McCormack will be gone with barely a month to go before California's presidential primary. She said in her retirement statement that she intended to go into "election administration research and consulting." Don't be surprised if one of her new benefactors turns out to be a voting machine company.
Florida gadfly's most recent run-in with the law
An update, meanwhile, on Charlie Grapski, a political science professor, rabble-rouser, and erstwhile candidate for political office in the small Florida town of Alachua whom I wrote about last year. Back then, the news was that allies of the woman he was running against for a state Assembly seat had decided to arrest him - on the highly dubious grounds that he had tape-recorded an interview with the Alacha city manager without his permission.

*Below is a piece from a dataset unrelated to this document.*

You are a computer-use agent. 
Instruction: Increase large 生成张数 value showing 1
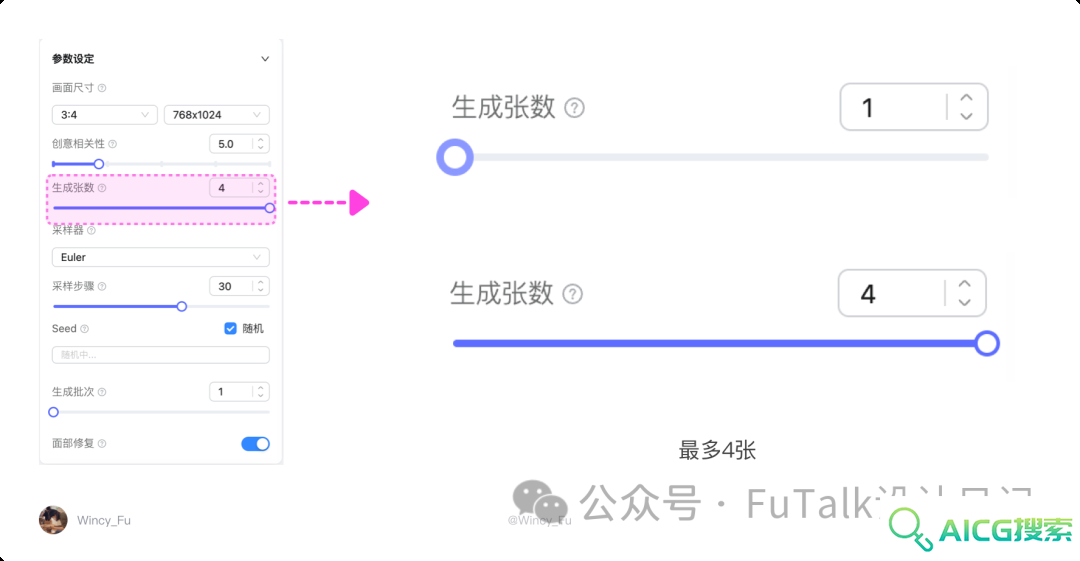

Now things have gotten a whole lot worse for Grapski, who has been a one-man bug in the ass of the local political establishment, investigating absentee ballot fraud in numerous close elections and all manner of other seemingly corrupt practices.
A month ago, the city police chief got wind of a possible bad check Grapski had written at a local gas station. Chief Robert Jernigan took it upon himself to take the check to Grapski's bank and look up his account records - a decision that enraged Grapski to no end because it seemed to him a violation of his privacy and a piece of pure political revenge by one of his long-time local adversaries. (The check cleared, although there is some question about how much money he had in his account on the day he wrote it.)
When Grapski went to chief Jernigan's office in mid-August to ask for a copy of his report, he wound up badly beaten and under arrest for trespass, resisting arrest, and battering a police officer. Quite what happened remains a mystery - the police say he became unreasonable and violent and had to be restrained; Grapski's friends say he was simply set upon and had his head bashed against a heavy door. A local newspaper later reported seeing him in a wheelchair in jail with black bruises all over his arms and a cut on his face.
Bail was set at a ludicrously high $60,000, making it impossible for him to get out of the local lock-up. So he went on a hunger strike. After about a week, the city and the courts negotiated an agreement whereby his bail would be reduced to $1,500, allowing him to get out of jail, and he, in exchange, would not talk to any official from city hall or the police department. He has been out for just a few days, and still in great pain.
It's hard to know where to begin with the questions this story raises. Suffice to say that when opponents of any government - be it a small town in Florida or a Middle Eastern oil state - get beaten up, thrown into jail, and barred from participating in public life, something is very wrong with the body politic. We don't live in a tinpot dictatorship, but the citizens of Alachua just might.